The interviews go into great detail about Epstein from the time the girl spent around him. “On one occasion, [she] asked EPSTEIN, ‘why he [EPSTEIN} does those things to me?’ EPSTEIN responded by disclosing he had been molested as a child by a ‘boy’ in his family, and possibly his aunt. She thought the boy was either an uncle or a cousin; he definitely mentioned abuse by both a male and female.”

“EPSTEIN talked about blackmailing people in front of her. She was confident TRUMP knew EPSTEIN blackmailed people because she heard EPSTEIN and TRUMP talking about it. She stated she knew TRUMP had illegal building permits. She heard him (TRUMP) talking about washing money through casinos. Number 6 is Donald Trump’s favorite number. She was not sure how she knew that, but she had heard it at one point. She stated that EPSTEIN’s blackmailing of her mother ‘ruined my family.’”

The woman also detailed how Epstein kept track of her long after the events on Hilton Head island, and she continued to get anonymous calls for years threatening her if she didn’t “keep her mouth shut.”

She was battered, assaulted, and raped by other men that Epstein brought her to, but she was especially afraid of talking about what Trump had done to her, because, by the time of the interviews, he had already been President of the United States for three years, and she was afraid of repercussions.

The Post and Courier is not revealing the name of the victim, in keeping with its policy on protecting victims of sexual assault. The woman in question sued Epstein’s estate in 2019 as Jane Doe 4, and received a financial settlement to drop the suit. But she continued and continues to live in constant fear. Her encounters with Epstein and Trump more than 40 years ago are among the earliest reported allegations in a long line of such accounts.

In 2019, the US Attorney for the Southern District of New York charged Epstein with sex trafficking of minors. On August 10, 2019, Epstein died in his jail cell, leaving an estate valued at $635 million.

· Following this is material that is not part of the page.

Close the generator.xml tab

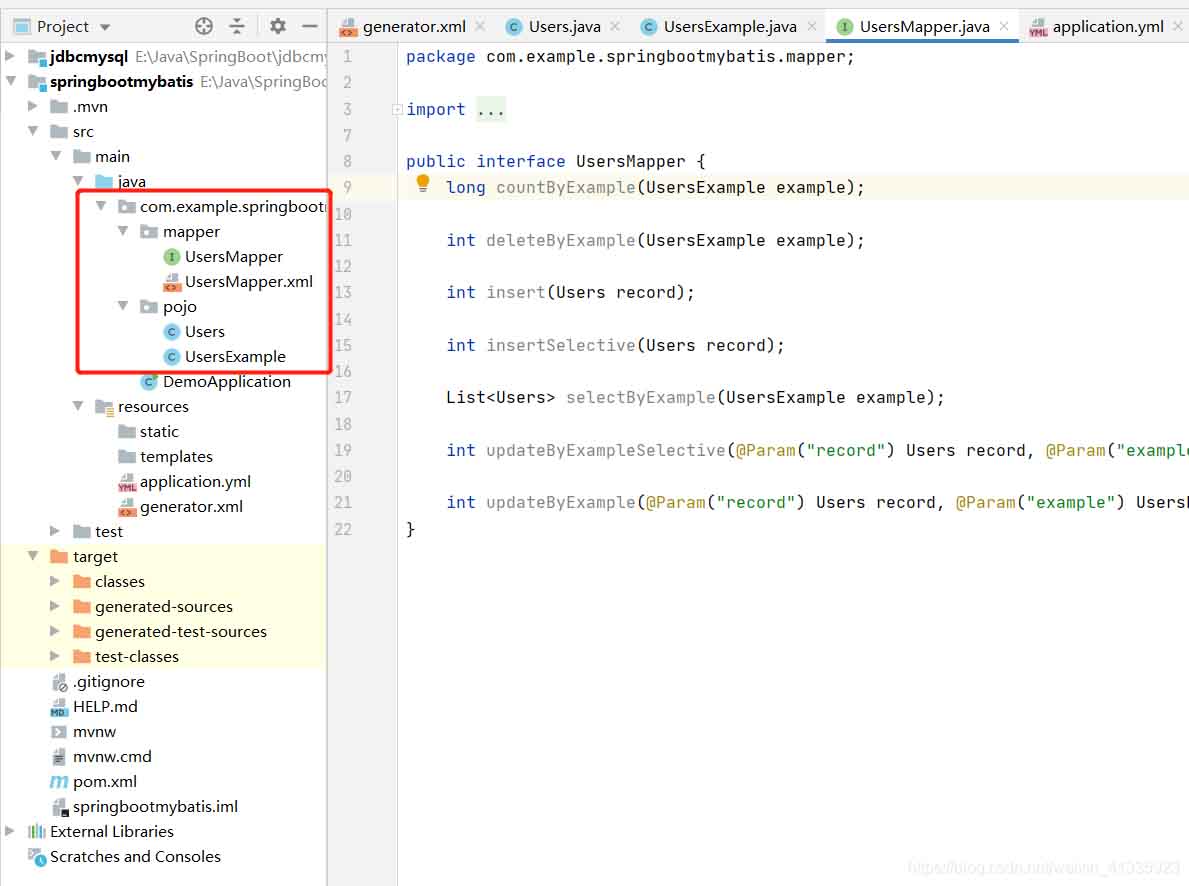coord(480,27)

It is unclear why the FBI didn’t pursue prosecution of Trump and the others involved in Epstein’s sex trafficking at the time. Arick Fudali, the lawyer who represented “Jane Doe 4” in her suit against Epstein’s estate in 2019, told Thompson and Black of The Post and Courier: “We were able to get money directly from the estate without having to go further into litigation.” Referring to the many victims of Epstein’s abuse, Fudali said, “Most of them are staying quiet. Even though Epstein has been dead for almost a decade, most of them continue to live in fear.”1

1. Mitchell Black and Marilyn W. Thompson, “She Accused Jeffrey Epstein of Assaulting Her in SC. Decades Later, Women Like Her Live in Fear,” The Post and Courier, January 11, 2026.